19:24 <+icinga-wm> RECOVERY - Host cr4-ulsfo is UP: PING OK - Packet loss = 0%, RTA = 75.46 ms

19:25 <+icinga-wm> PROBLEM - PyBal BGP sessions are established on lvs4007 is CRITICAL: 0 le 0 https://grafana.wikimedia.org/dashboard/db/pybal-bgp?var-datasource=ulsfo+prometheus/ops

19:25 < volans> System booted: 2019-04-16 23:19:34 UTC (00:05:42 ago)

19:25 <+icinga-wm> RECOVERY - Host cr4-ulsfo IPv6 is UP: PING OK - Packet loss = 0%, RTA = 75.40 ms
19:25 <+icinga-wm> RECOVERY - Host re0.cr4-ulsfo is UP: PING OK - Packet loss = 0%, RTA = 75.05 ms

19:26 <+icinga-wm> RECOVERY - PyBal BGP sessions are established on lvs4007 is OK: (C)0 le (W)0 le 1 https://grafana.wikimedia.org/dashboard/db/pybal-bgp?var-datasource=ulsfo+prometheus/ops

Event Timeline

Apr 16 23:20:49  cr4-ulsfo kernel: spin lock 0xfffff80012ce73c0 (turnstile lock) held by 0xfffff8000941d560 (tid 100012) too long
Apr 16 23:20:49  cr4-ulsfo kernel: panic: spin lock held too long
Apr 16 23:20:49  cr4-ulsfo kernel: cpuid = 0
Apr 16 23:20:49  cr4-ulsfo kernel: Uptime: 204d2h14m5s
Apr 16 23:20:49  cr4-ulsfo kernel: Dumping 1237 out of 16341 MB:..2%..11%..21%..32%..41%..51%..61%..72%..81%..91%
Apr 16 23:20:49  cr4-ulsfo kernel: Dump complete
Apr 16 23:20:49  cr4-ulsfo kernel: Automatic reboot in 15 seconds - press a key on the console to abort
Apr 16 23:20:49  cr4-ulsfo kernel: Rebooting...

And it generated a 1.2G core dump.

I opened high severity JTAC case 2019-0416-0819 and provided them all the informations, will update here when I hear back from them.

About the impact, we can see a small dip of inbound packets to the LVS:
https://grafana.wikimedia.org/d/000000343/load-balancers?orgId=1&panelId=11&fullscreen&from=1555455629368&to=1555457808525

All failover and fail back happened as expected.

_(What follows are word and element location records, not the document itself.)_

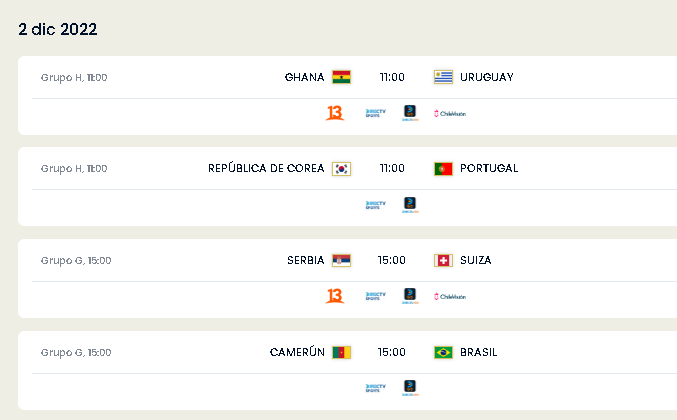This screenshot has height=420, width=677.
Task: Click the Brazil flag icon
Action: [443, 352]
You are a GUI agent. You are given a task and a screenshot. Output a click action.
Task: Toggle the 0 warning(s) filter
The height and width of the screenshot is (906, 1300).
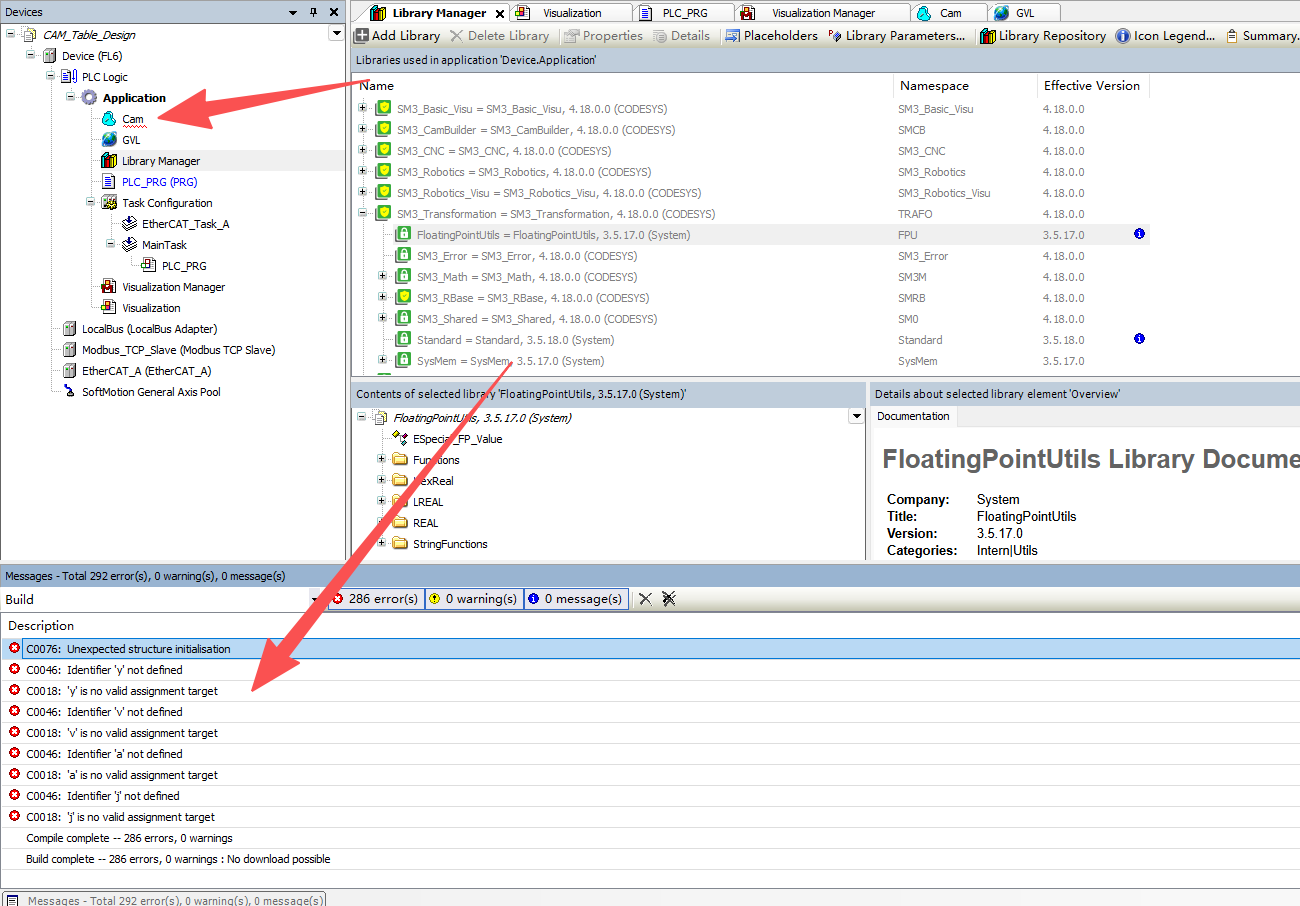coord(473,599)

ayounsi triaged this task as Medium priority.Apr 17 2019, 12:12 AM

I have checked the core and the information, we did not find any PR related to this, please give us a few days to analyze the core.

After checking the information.
We have created a PR 1433009 and engineering will analyze and will update us on the findings.

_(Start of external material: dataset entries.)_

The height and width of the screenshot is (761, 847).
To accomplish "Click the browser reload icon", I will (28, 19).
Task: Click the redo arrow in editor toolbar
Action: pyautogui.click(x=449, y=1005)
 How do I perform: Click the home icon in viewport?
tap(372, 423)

After checking the core the engineering team has an update on what happened
“The thread that is holding the lock seem to have corrupted stack and is holding the lock for a very long time. Other threads starved for this lock beyond threshold and hence the crash.”
They are checking more information on this and will update us on their findings..

Still no news, asked to escalate the case.

According to engineering there is no much information that can be provided from the crash as the issue thread do not have any information and is blank.
This is was not reproducible in the lab so the reason for the issue was untraceable.
Please let me know if we saw any new crashes or issues on the box, so that we can investigate with more information.

The issue didn't happen since. Not much we can do. Closing the task.